Frequently Asked Questions
Can HMRC investigate someone civilly and criminally at the same time?
HMRC’s published policy is that civil and criminal investigations are kept separate. However, once a criminal investigation closes, HMRC may share seized documents with the civil investigation team. A COP9 offer (civil route) signals HMRC has chosen the civil track. Once COP9 is offered, a criminal investigation into the disclosed conduct is effectively suspended pending the outcome of the Contractual Disclosure Facility. The practical lesson is that an early, voluntary and comprehensive disclosure under COP9, made before HMRC has opened a criminal file, is by far the better outcome for most taxpayers with significant undisclosed liabilities.
What triggers a referral to HMRC’s Fraud Investigation Service?
FIS referral criteria include: organised crime involvement; materially false statements made in a civil investigation; false documents used in avoidance; money laundering indicators; MTIC/carousel fraud; and organised tax credit fraud. A routine compliance check that uncovers evidence of deliberate and sophisticated evasion may also trigger an FIS referral. There is no set financial threshold, it is a discretionary decision by the investigating officer’s line management, informed by HMRC’s published criteria and the quality of the evidence available.
Is an HMRC interview under caution different from a police interview?
The procedure is very similar. HMRC officers must administer the full caution (“You do not have to say anything…”) before questioning commences. The interview is recorded and the recording may be used as evidence in any subsequent prosecution.
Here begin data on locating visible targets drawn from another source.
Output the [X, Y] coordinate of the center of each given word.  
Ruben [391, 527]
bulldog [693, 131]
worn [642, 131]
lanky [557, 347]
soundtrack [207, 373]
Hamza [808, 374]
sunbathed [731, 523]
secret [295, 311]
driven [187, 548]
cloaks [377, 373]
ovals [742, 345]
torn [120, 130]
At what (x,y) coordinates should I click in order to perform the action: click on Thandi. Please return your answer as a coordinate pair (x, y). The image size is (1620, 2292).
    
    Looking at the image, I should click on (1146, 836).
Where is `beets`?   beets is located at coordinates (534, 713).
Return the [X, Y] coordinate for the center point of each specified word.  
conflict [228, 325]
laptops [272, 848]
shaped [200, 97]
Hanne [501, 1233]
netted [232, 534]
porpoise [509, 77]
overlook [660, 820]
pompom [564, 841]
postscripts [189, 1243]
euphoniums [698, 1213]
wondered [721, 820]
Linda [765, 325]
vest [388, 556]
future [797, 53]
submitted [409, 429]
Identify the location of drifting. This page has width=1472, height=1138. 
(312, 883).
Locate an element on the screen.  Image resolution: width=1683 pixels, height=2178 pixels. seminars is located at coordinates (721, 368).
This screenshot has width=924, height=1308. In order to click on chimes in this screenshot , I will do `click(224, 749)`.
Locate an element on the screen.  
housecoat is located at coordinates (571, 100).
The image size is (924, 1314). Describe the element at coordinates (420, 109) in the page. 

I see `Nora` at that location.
The right to free legal advice applies (PACE s58). The key practical difference is that HMRC officers focus exclusively on financial and tax documentation rather than physical or behavioural evidence, their questions will typically be detailed and highly technical, making it all the more important that the client has appropriate criminal and financial expertise on their side before engaging.
Can an adviser attend a voluntary HMRC interview under caution as the representative?
A tax adviser or accountant is not a substitute for a criminal defence solicitor. While an adviser may attend in a supporting capacity, only a solicitor with criminal practice experience can properly advise the client on their right to silence, prepare an appropriate response strategy (including whether to give a prepared statement or answer no comment) and handle the interaction with HMRC’s criminal investigation team. Attending without proper criminal representation or attending with only a civil tax adviser, is a significant and potentially irreversible risk to the client’s position.